In the last few years, the Transportation Security Administration removed the full-body scanners that create nude-like images of passengers and restricted pat-down searches of children and the elderly, among other changes.
A new survey suggests such efforts made TSA screening less offensive to travelers.
Among more than 2,700 adults questioned in a recent survey, 64.2 percent said they were satisfied with airport screening procedures, with an additional 23.3 percent saying they were neutral on it. By comparison, the same survey last year found 62.2 percent were satisfied and 19.8 percent were neutral.
Meanwhile, the share of travelers who described themselves as “unsatisfied” about airport screening dropped to 12.5 percent from 18 percent last year, according to the online survey by Travel Leaders Group, a Minnesota travel agency company.
Avoiding loyalty reward loopholes, limitations
If you are saving loyalty reward points for your dream vacation, be wary of loopholes that can kill nearly one-third of your points.
The 10 largest credit card issuers offer up about $48 billion in loyalty rewards each year, but one-third of those rewards are never redeemed because of loopholes and limitations, according to a new study by CardHub, a credit card review site.
A requirement you meet a minimum threshold before you can redeem your reward points was the most common limitation found in the study, followed by rewards that expire after a missed payment.

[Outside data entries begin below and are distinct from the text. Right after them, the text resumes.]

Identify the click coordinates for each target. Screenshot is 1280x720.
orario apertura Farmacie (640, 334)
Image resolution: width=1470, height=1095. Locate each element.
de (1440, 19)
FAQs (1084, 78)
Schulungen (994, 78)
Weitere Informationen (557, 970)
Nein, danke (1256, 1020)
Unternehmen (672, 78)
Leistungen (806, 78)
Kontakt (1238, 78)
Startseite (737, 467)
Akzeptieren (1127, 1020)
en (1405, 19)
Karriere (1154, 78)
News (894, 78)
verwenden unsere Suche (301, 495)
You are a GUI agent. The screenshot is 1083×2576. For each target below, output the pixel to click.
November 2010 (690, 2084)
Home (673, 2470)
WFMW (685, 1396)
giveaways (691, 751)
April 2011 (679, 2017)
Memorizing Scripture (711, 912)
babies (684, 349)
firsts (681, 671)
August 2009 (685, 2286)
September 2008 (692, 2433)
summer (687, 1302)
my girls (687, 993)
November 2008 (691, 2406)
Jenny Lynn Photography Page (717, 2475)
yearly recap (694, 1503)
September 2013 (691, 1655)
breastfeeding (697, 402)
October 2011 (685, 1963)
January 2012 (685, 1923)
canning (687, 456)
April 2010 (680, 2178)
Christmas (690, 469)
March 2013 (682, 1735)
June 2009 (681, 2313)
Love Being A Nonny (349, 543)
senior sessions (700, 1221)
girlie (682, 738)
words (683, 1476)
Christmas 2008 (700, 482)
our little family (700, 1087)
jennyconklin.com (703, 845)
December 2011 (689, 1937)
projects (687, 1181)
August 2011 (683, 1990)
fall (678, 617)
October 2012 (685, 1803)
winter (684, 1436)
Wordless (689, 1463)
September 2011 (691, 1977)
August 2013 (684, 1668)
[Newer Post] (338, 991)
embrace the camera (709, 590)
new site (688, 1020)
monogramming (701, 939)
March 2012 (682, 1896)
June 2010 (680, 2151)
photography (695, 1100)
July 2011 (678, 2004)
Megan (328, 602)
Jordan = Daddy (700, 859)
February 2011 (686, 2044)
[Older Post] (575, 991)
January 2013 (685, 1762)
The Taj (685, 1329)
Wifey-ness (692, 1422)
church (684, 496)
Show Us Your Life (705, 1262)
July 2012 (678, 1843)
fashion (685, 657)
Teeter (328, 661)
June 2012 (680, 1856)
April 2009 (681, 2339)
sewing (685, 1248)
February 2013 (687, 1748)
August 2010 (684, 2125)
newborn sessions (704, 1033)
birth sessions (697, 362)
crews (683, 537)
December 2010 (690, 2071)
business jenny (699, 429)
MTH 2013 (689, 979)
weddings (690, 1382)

Capital One cards have the fewest reward limitations, the report said, while the Discover It card has the most.
Odysseas Papadimitriou, chief executive of CardHub, offered this tip: Get a card that offers real cash rewards, not fictitious currency such as “dividend dollars.” Reward programs can reduce the value of fictitious money, he said, “but they can’t change the value of cash.”
Why Bloody Marys are popular on flights
Bloody Marys and other tomato-based drinks might be popular on airline flights because the flavor of umami is not diminished by loud noise and low cabin air pressure.
That theory was raised by Barry Smith, founder of the Centre for the Study of the Senses at the University of London, and his colleagues in a recent scientific article that appears in the journal Flavour.
Umami is the flavor mostly associated with meats, vegetables and cheese. To prove the theory, Smith and his colleagues suggest a scientific study that feeds umami-rich foods to test subjects under various conditions, including while in flight, wearing noise-canceling headphones.
“Perhaps all those travelers who order a Bloody Mary after the seat belt sign has been turned off have figured out intuitively what scientists are only now slowly coming to recognize empirically,” the article says.